The CARB requires every project to set aside between 2% and 4% of potential credits to ensure specifically against wildfires. But forest scientists have warned that the size of these buffers is often chosen with little scientific rationale, and many are likely to prove woefully inadequate as climate change intensifies.

In the first analysis of its kind, a team of authors led by CarbonPlan ecologist Grayson Badgley has found that CARB’s buffer for wildfires may be all but exhausted already. They estimated that 95% of the buffer set aside for a hundred years of fire risks promised under its certification system, which began in 2015, has been burnt through in the seven years since. The buffer is “severely undercapitalized”, even under current fire regimes, they conclude.

The CARB has responded to the report by saying it uses the best available science to estimate the size of the buffer. And it says that as the number of certified offset projects increases, the size of the buffer will also increase, reducing the risk of it being consumed by future fires. 

“That doesn’t make sense to us,” says Danny Cullenward, a lawyer at the American University in Washington DC who is a co-author of the CarbonPlan report. He says a larger project portfolio will also increase the forests at risk of burning. The buffer, their report adds, “makes no effort to account for the all-but-inevitable increase in fire risks as the Earth continues to warm.”

This is not just a problem for American offsets. “Forests globally are all at risk with climate change,” says Anna Trugman, a geographer at the University of California Santa Barbara. Global Forest Watch, an online platform using data gathered by the University of Maryland, reported in August that the worldwide rate of forest burning has almost doubled in the past two decades. And the UN Environment Programme earlier this year predicted a 30% global increase in extreme wildfires by 2050, rising to 50% by the end of the century. The failings in California’s certification exposed by CarbonPlan are likely to be replicated globally, says Cullenward. The voluntary offset industry, with its hundreds of markets and certifiers of corporate offsets, “has essentially no regulatory requirements and operates instead on loose private standards,” he says. His colleague Freya Chay, programme manager at CarbonPlan, explains that “some buffer pools require no project-level risk assessment”, adding that projects are instead considered according to default factors, “without clear justification for why that is adequate”.

Can fires be mitigated?

What could be done to prevent the carbon offset business from remaining what Cullenward calls a “giant Ponzi scheme”, destined to crash? Better climate-risk science and more rigorous regulation of carbon markets would help, he says. Anderegg agrees. “If forests are tapped to play an important role in climate mitigation, an enormous scientific effort is needed to better shed light on when and where forests will be resilient to climate change in the 21st century,” his new paper concludes. 

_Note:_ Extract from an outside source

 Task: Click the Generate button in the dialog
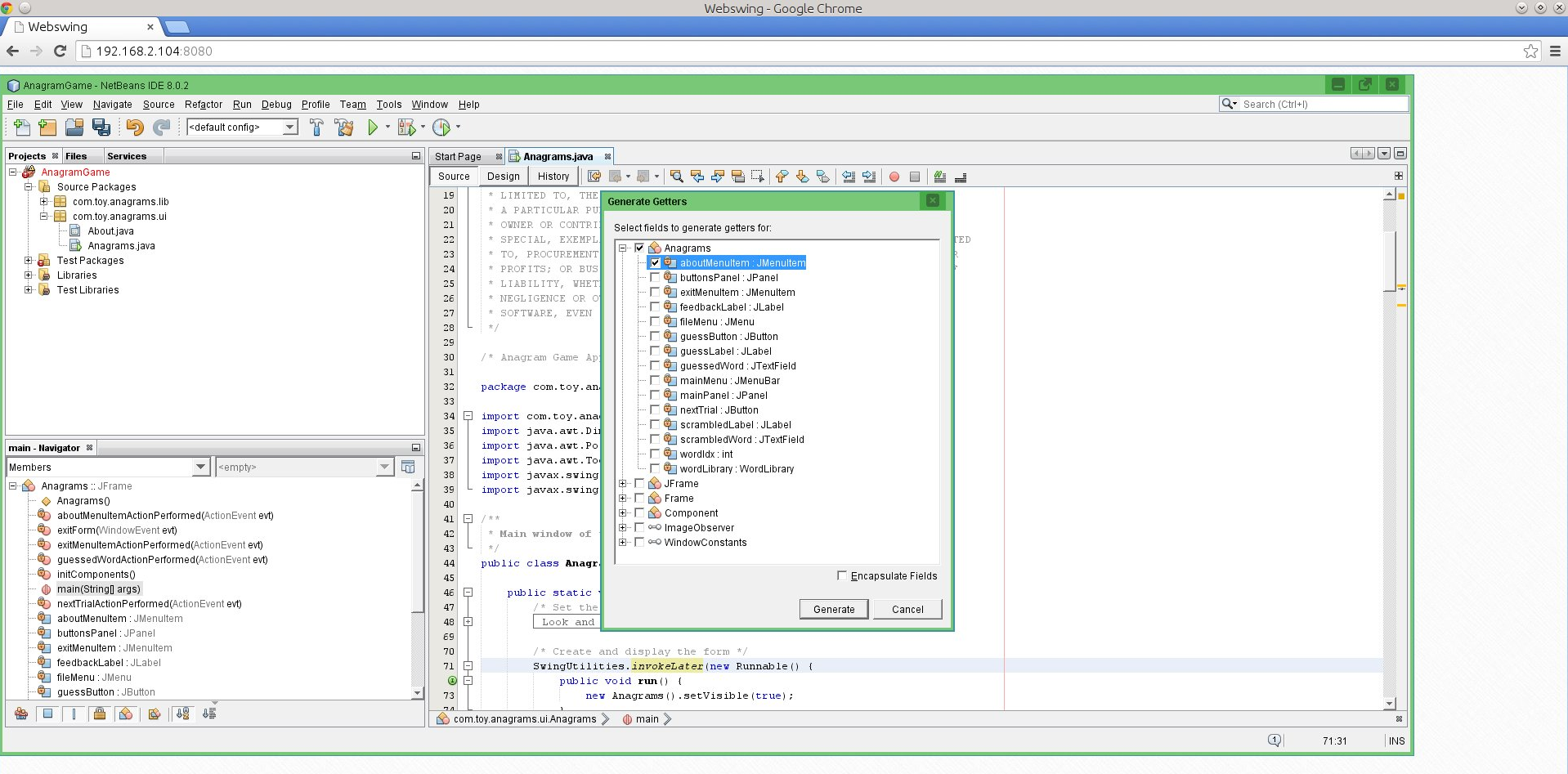(x=832, y=609)
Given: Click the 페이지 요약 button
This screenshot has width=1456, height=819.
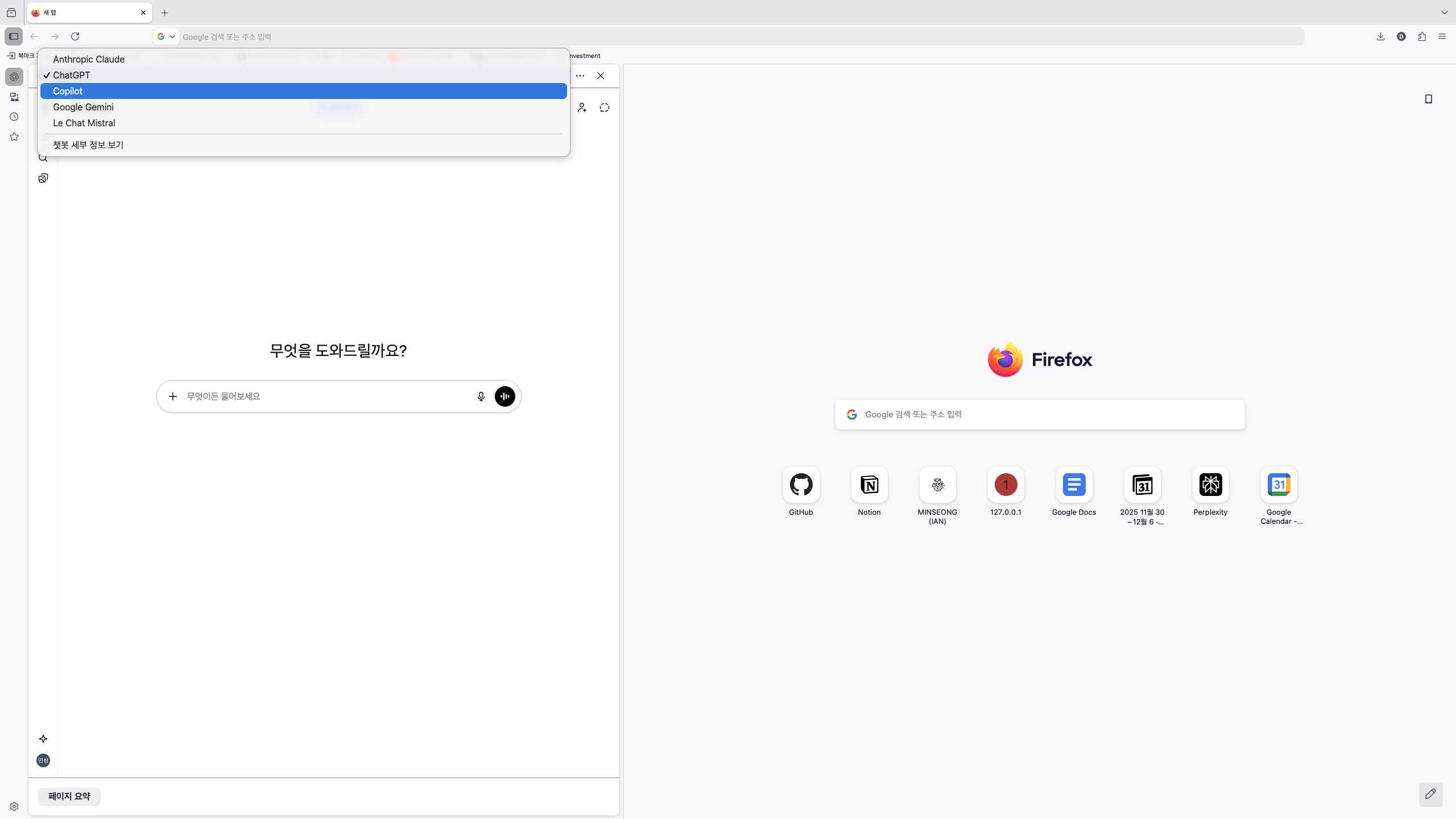Looking at the screenshot, I should (x=69, y=796).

In the forests themselves, Trugman says that managers could limit understorey growth – the plant life below the forest canopy, which can allow low-intensity fires at ground level to climb to the tree tops, where they become more intense and move faster. Deliberately setting low-intensity ground fires at the start of dry seasons to reduce the dry tinder available later in the season when the risk of big fires is greatest would help. So would grazing animals amid the trees. Where livestock are not available, European foresters have started introducing bison as part of moves to rewild and fireproof their forests.

But ultimately, most forest scientists say the best way to reduce the risk of wildfires in offset forests is to slow climate change itself, by accelerating the decarbonisation of industry and society. There may be no alternative.